Ok, if that's the case why should we start using it now? What's the advantage other than fomo-driven speculatory gambling?


The advantage eventually will be easier ways to get funding for startups or businesses of all kinds. You need highly liquid markets in order to facilitate global finance at scale so that's where it's starting today. Rebuilding all of the financial primitives onchain. Why? Because composability of contracts onchain results in higher velocities of money; higher than whats possible in traditional finance. Imagine a world where you can list ownership of a stock and have that be immediately accessible by millions of people around the world regardless of jurisdiction 24/7 in highly liquid markets, all from a browser app. That's where this is going in my opinion.


None of this makes any sense at all. Composability of contracts leads to higher velocity of money? Where do you get this from? And why do we want higher velocity of money? The only people who care about velocity of money are macroeconomists.

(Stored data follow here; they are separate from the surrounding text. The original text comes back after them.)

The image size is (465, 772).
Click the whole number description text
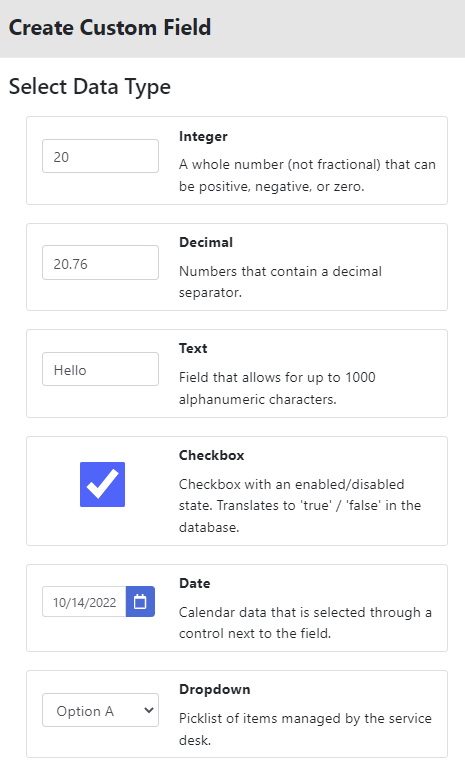(x=307, y=175)
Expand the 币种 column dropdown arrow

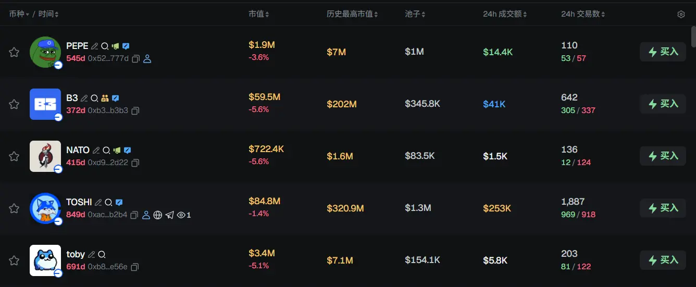click(x=28, y=15)
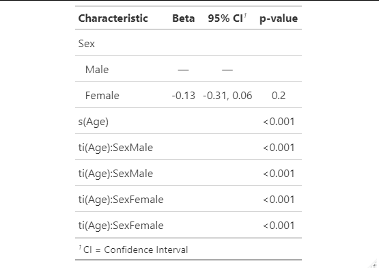Click the s(Age) row label

94,122
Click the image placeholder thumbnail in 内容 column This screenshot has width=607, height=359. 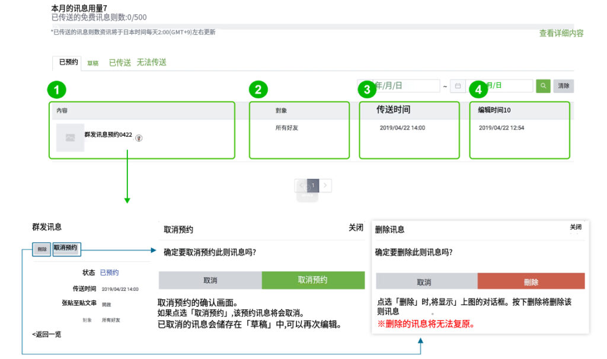[x=69, y=137]
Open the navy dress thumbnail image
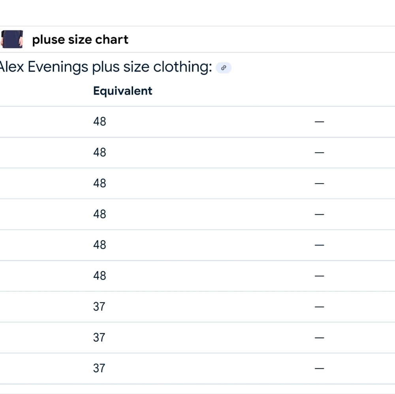Image resolution: width=395 pixels, height=394 pixels. [11, 39]
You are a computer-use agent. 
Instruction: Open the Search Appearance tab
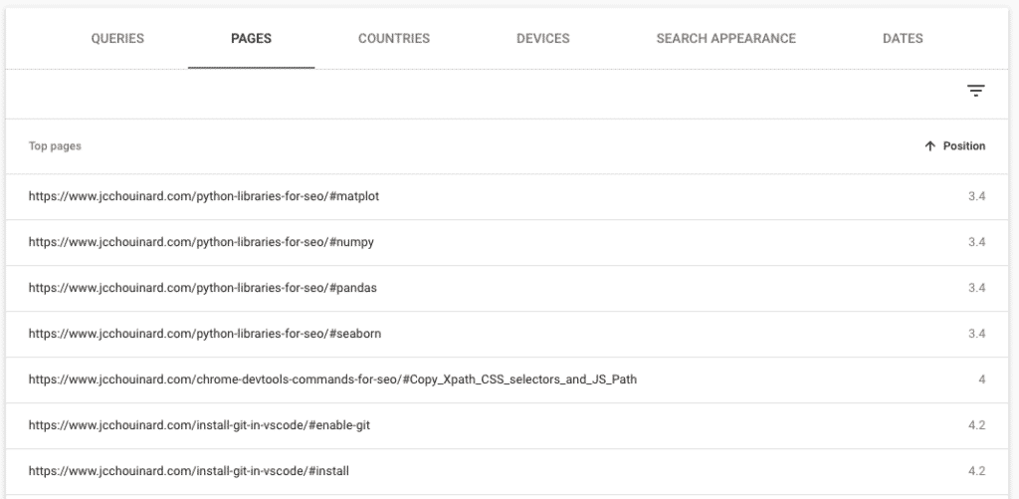pyautogui.click(x=725, y=39)
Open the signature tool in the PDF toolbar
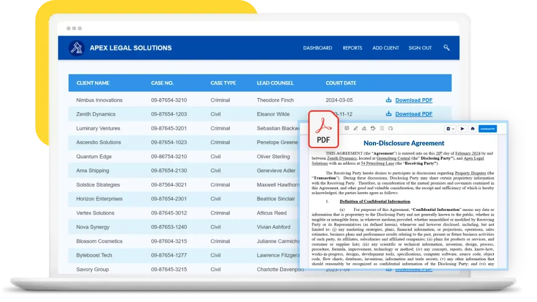The height and width of the screenshot is (302, 537). (364, 128)
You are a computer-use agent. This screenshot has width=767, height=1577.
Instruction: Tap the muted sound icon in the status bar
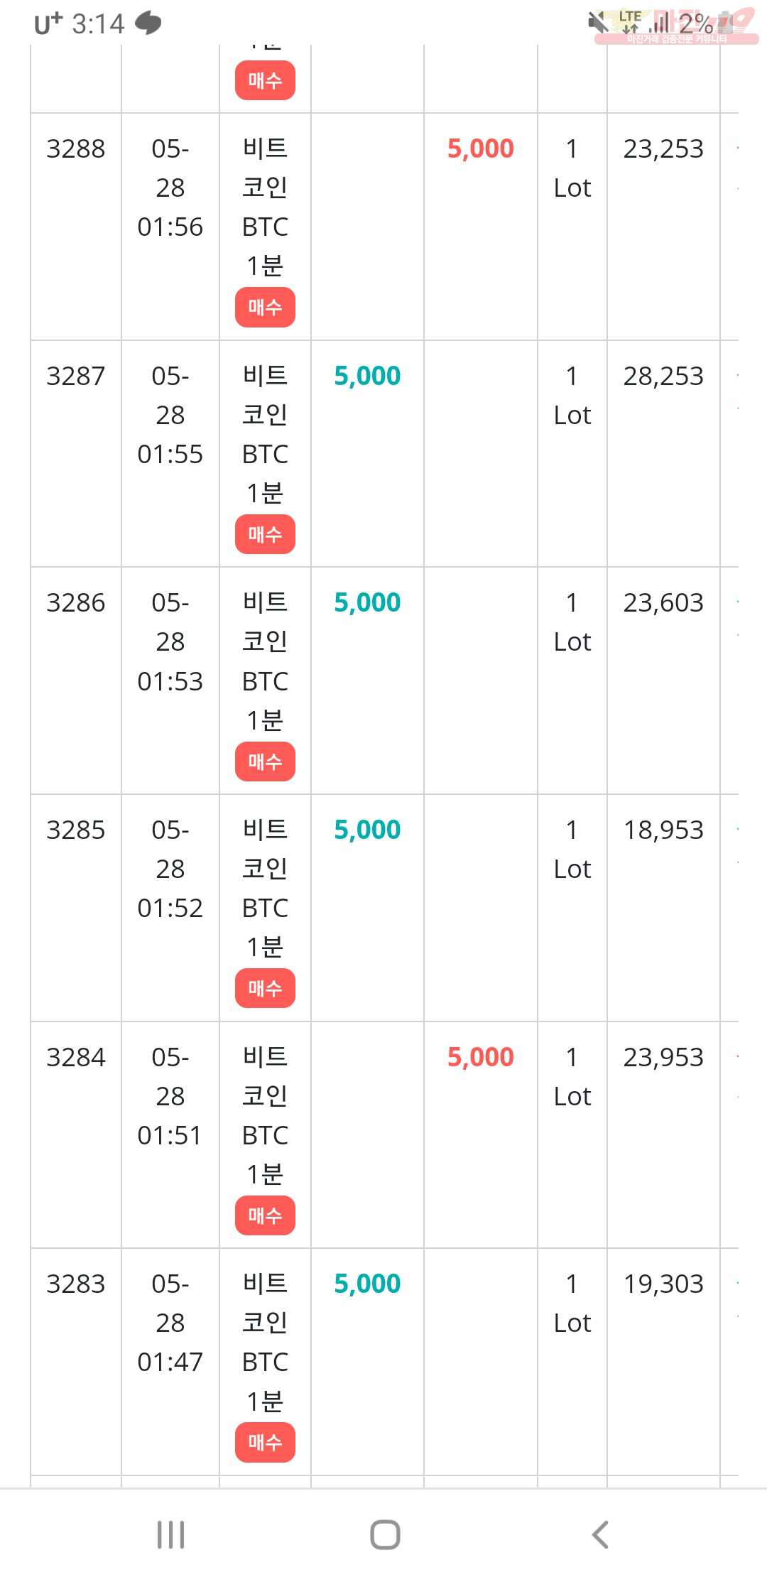pyautogui.click(x=599, y=22)
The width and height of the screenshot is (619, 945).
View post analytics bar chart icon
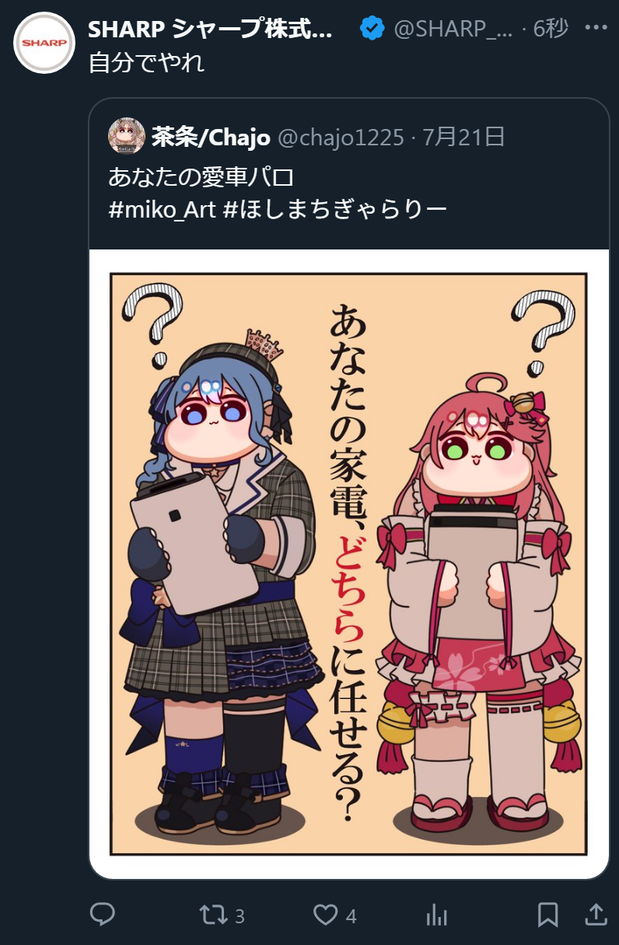436,915
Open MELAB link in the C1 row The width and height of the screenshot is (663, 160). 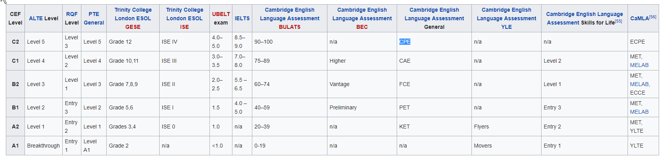coord(639,65)
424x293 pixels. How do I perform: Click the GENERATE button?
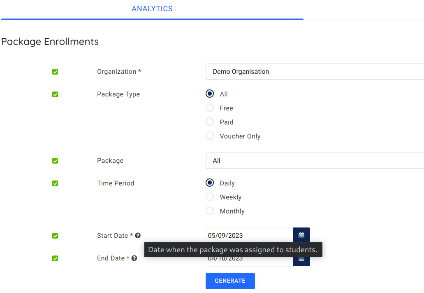coord(230,281)
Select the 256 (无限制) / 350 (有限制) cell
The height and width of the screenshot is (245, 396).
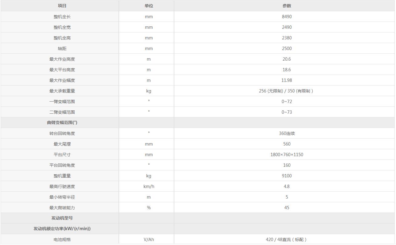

Velocity of money has literally zero impact on businesses and individuals.


Velocity of money follows the equation V = P*T/M Where P = price level; T = aggregate value of transactions per delta t and M = total nominal amount of currency in circulation.

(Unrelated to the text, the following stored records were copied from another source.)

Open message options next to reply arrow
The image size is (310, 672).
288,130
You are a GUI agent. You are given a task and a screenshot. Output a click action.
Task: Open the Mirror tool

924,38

With DeFi, you can increase T because the aggregate value of transaction per delta time increases thanks to composability of money. In the traditional system, locking up money means buying an asset where that value then becomes illiquid (like buying shares of a stock, or a bond). However in DeFi, that same asset can be tokenized and used as liquidity as a tokenized collateral. For example, I can tokenize a TSLA share and then use that as collateral in a contract where I can get a yield. I could also pair TSLA with a stablecoin as a liquidity position (1:1 TSLA/USD) and tokenize the liquidity position which can then be used in other contracts.

The total aggerate value per unit time increases thanks to composability of contracts. You should download Metamask and use DeFi, it'll become clear what I'm talking about.

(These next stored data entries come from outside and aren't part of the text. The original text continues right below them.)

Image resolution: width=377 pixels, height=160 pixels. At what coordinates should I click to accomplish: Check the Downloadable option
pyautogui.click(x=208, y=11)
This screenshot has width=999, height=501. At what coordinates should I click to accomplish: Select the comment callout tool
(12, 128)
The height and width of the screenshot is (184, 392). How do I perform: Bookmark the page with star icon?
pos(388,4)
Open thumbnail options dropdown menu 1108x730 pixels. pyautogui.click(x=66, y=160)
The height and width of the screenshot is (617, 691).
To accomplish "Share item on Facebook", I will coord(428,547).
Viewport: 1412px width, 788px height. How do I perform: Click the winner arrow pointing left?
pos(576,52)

You want higher velocities of money because then that value is being put to work. When you have low velocities of money it means you have hoarding behavior which leads to deflation and a shrinking economy. With DeFi, the same value is more efficient than the traditional system because that value can be allocated more efficiently (i.e. higher yields thanks to tokenized positions and composable contracts), thus you get more bang for your buck so-to-speak.

Also, just having something like Uniswap with pooled liquidity means assets are more liquid, which also increases velocity of money. More liquidity = higher velocities of money. This is how you bank the unbanked, by giving everyone access to financial markets as long as they have an internet connection.


Okay, you're misusing a lot of financial terms, and then making some other terms up, such as "composability of money". Some things are composable but money isn't one of them.

What you describe as "tokenization" exists in traditional finance, and has existed for ages. For example, money market funds invest funds in money market instruments and then fractional ownership of the fund (and therefore of the underlying investments) in the form of shares can be bought and sold in the market. In short, this is not a DeFi innovation.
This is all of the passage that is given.